** Reading passage **

Excess calorie intake can lead to obesity as well as insulin resistance which precipitates hyperglycemia, a common pathway in the pathogenesis of Type 2 diabetes which is the most prevalent type of the disease globally. The continual advancement in technology exerts a positive trend on civilization, computerization, improved transport systems, increased access to instant, convenience and ready made meals which culminate into sedentary lifestyle that promotes inactivity, obesity and poor food choices and habits. The rapid increase in the global prevalence of diabetes from the early part of the 21st century when the world witnessed the most rapid advancement in computerization is a notable evidence of concern in categorizing diabetes mellitus as a public health threat.

Globally the prevalence was estimated to increase in year 2000 to 2010 from 14.2 million to 17.5 million in North America, 15.6 million to 22.5 million in South America, 26.5 million to 32.9 million in Europe, 9.4 million to 14.1 million in Africa, 84.5 million to 132.2 million in Asia and 1.0 million to 1.3 million in Australia giving a total global increase in prevalence from 151 million people in 2000 to 221 million people in 2010 (Amos et al., 1997). This was projected to 324 million by 2025 (Zimmet et al., 2003) and 366 million 2030 (Wild et al., 2004). In 2013, 382 million people had diabetes mellitus worldwide and this is expected to rise to 592 million by 2035 ( Guariguata et al., 2014). Hence an effective, easy, cheap and available regimen is required to combat this social ill.

Spices which have been known to improve the sensory properties of foods have also been appreciated for their medicinal values. Ginger (Zingiber officinale) has been identified as a hypoglycemic food adjunct in both laboratory animals and human experimental protocols. Specifically, ginger powder in different doses have been used in the management of Type 2 diabetes in human subjects (Arablou et al., 2014; Mozaffari-Khosravi et al., 2014; Mahluji et al., 2013) while its aqueous and ethanol extracts have been reported to be effective in animal models of high fat diet-induced type 2 diabetes ( Shadli et al.,2014; Li et al.,2014) but the hypoglycemic effect of the cooked form of ginger juice has not been ascertained. This is an abject deficit in knowledge since ginger is mostly consumed in cooked form in various dishes such as soups, stews, sauces, sweet and savory puddings, grills, roasts etc. Also the undesirable side effects of metformin, an anti diabetic drug commonly used in the management of type 2 diabetes, such as: gastrointestinal disorders (nausea, vomiting, flatulence, anorexia, diarrhea, dyspepsia); anemia; lactic acidosis; reduced vitamin B12 absorption; as well as the uncertainty of its use during pregnancy and lactation; demands the exploration of the concept of the use of ginger as an anti diabetic food adjunct.

** Dataset records **
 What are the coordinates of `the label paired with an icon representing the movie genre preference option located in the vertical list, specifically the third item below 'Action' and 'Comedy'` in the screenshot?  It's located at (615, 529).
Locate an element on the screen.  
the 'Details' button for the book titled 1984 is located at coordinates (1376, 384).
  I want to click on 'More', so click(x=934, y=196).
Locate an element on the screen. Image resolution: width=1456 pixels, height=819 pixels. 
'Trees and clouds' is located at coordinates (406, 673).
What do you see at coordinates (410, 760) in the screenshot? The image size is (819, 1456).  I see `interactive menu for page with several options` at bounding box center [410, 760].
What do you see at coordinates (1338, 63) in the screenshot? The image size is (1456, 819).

** Task details **
In the passage on ginger and diabetes, why does the lack of knowledge about the hypoglycemic effect of cooked ginger juice count as a serious gap?

** Output for this exercise **
It counts as a serious gap because ginger is mostly eaten cooked, in dishes such as soups, stews, sauces, sweet and savory puddings, grills and roasts. Only ginger powder and its aqueous and ethanol extracts have been tested.